Gingrich’s bump in the poll shows that he is a legitimate contender in Iowa. If the rest of the field fails to gain traction and the race ends up looking like it’s just between him and Romney, Gingrich will be in good shape. As the alternative to the frontrunner, Gingrich will be able to woo over those who may be supporting lesser-known candidates. This is exactly what Huckabee was able to do in 2008, and what Steve Forbes did against George W. Bush in 2000. Being the alternative to the frontrunner is a nice place to be in the Iowa caucuses.
While the poll’s numbers look really good for Romney and Gingrich, it’s also very likely that the poll is more about name ID at this time than anything else. With 39 percent of people undecided, there is also ample opportunity for the second tier of candidates to emerge.
While many are quick to write off candidates like Ron Paul, who is at seven percent, Pawlenty at three percent, or the other candidates who barley register in the poll, it’s these candidates who people need to watch.

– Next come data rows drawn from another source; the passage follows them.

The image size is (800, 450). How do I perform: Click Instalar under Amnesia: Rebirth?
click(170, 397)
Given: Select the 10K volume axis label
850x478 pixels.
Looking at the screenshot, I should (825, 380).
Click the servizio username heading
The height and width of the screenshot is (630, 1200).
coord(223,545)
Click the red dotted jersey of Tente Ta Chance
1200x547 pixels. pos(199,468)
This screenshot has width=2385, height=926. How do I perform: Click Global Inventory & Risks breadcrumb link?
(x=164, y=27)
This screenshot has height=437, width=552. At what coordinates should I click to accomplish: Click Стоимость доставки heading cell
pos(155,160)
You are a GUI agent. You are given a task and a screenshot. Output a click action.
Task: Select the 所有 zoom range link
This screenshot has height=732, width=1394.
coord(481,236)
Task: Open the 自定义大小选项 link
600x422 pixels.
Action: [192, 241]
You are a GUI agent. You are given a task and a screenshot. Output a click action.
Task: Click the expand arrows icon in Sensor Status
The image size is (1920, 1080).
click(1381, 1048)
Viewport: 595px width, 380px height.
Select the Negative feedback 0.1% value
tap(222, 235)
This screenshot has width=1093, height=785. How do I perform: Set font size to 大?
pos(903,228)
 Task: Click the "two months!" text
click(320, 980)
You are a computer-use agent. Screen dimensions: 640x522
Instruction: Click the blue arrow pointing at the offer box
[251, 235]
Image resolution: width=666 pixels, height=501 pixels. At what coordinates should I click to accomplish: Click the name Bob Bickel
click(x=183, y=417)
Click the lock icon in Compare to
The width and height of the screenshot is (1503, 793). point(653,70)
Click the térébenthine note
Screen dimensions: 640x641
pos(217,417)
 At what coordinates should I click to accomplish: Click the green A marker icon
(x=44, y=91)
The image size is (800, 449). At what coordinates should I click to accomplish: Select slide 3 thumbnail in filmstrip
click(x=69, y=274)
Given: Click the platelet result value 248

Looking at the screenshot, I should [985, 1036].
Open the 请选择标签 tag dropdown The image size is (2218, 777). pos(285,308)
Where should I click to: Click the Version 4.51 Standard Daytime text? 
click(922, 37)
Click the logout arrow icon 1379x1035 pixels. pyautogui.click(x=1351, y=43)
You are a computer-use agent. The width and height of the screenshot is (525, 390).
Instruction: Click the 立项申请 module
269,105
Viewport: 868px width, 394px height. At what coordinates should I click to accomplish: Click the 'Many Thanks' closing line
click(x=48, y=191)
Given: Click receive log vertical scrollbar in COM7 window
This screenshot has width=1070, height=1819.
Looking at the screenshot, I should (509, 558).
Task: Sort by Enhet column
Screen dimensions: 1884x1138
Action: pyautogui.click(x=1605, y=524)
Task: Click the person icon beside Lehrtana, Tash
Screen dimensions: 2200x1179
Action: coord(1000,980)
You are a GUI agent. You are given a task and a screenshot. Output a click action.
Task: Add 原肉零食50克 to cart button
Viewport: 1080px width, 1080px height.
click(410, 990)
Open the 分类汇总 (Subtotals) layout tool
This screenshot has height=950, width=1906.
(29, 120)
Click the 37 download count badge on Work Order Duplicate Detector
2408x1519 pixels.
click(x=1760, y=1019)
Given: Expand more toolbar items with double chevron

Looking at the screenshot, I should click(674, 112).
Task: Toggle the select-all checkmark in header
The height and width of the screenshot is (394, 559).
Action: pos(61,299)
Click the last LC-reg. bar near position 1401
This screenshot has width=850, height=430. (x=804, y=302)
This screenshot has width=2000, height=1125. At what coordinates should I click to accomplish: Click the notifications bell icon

Ron Paul’s seven percent in the poll is nothing to sneeze at. Like Romney, Paul would come into Iowa better prepared and with higher name ID than he did in 2008. His ability to raise money turned heads in 2008, and if he can raise that kind of money early on for his campaign this time around, he will be a major factor in Iowa.
Tim Pawlenty shouldn’t be over-looked either. The three percent in the poll indicates that he is moving the ball in the right direction and is making connections in Iowa. Pawlenty also has the benefit of having some major players with Iowa roots backing his potential campaign.
Longtime political operatives Terry Nelson and Sara Taylor, two Iowa natives, are already on board with Pawlenty. Those two are joined by Chuck Larson, Jr., a well-connected former Iowa GOP Chair, state legislator, and Ambassador. Karen Slifka, a veteran of numerous presidential campaigns who has also served a stint with the RNC, is also on board with Pawlenty.
Another candidate to keep your eye on is Rick Santorum. If Huckabee and Palin do not run in 2012, Santorum is the best situated to pick up their support. As a staunch social and fiscal conservative, Santorum doesn’t just talk the talk on issues that matter to Iowa caucus goers, he’s walked the walk.
Like Huckabee, he is a talented and authentic communicator, and like Palin, nobody will question his stance on social issues. What makes him a real threat is that he also is also very knowledgeable on foreign policy issues, something that the other candidates lack.
In recent weeks, Huckabee has sent signals that he might be up for another presidential run. If that’s the case, the polls show that he will be the favorite in Iowa. If he doesn’t run, Iowa becomes an ideal place for new candidates like Pawlenty, Santorum, Perry, or even potential candidates that were not mentioned to take root. However, if they want to win the caucuses, they will have to overcome Romney and Gingrich to do it.
Don’t Know – 39
Romney – 26
Newt – 18
Paul – 7
Pawlenty – 3
Thune – 1
Perry – 1
Santorum – 1
Barbour – 0
Other – 2
Refused – 2
About the poll:
TheIowaRepublican.com commissioned the poll in conjunction with Concordia Group LLC, an Iowa based public affairs company. The poll surveyed 399 Republican likely voters across the state and has a margin of error of 4.91%. The poll was conducted by Voter Consumer Research, a highly respected polling firm based in Washington D.C. All interviews were conducted via telephone with trained interviewers at Voter/Consumer Research’s phone center in Houston, Texas, between July 25th and July 28th.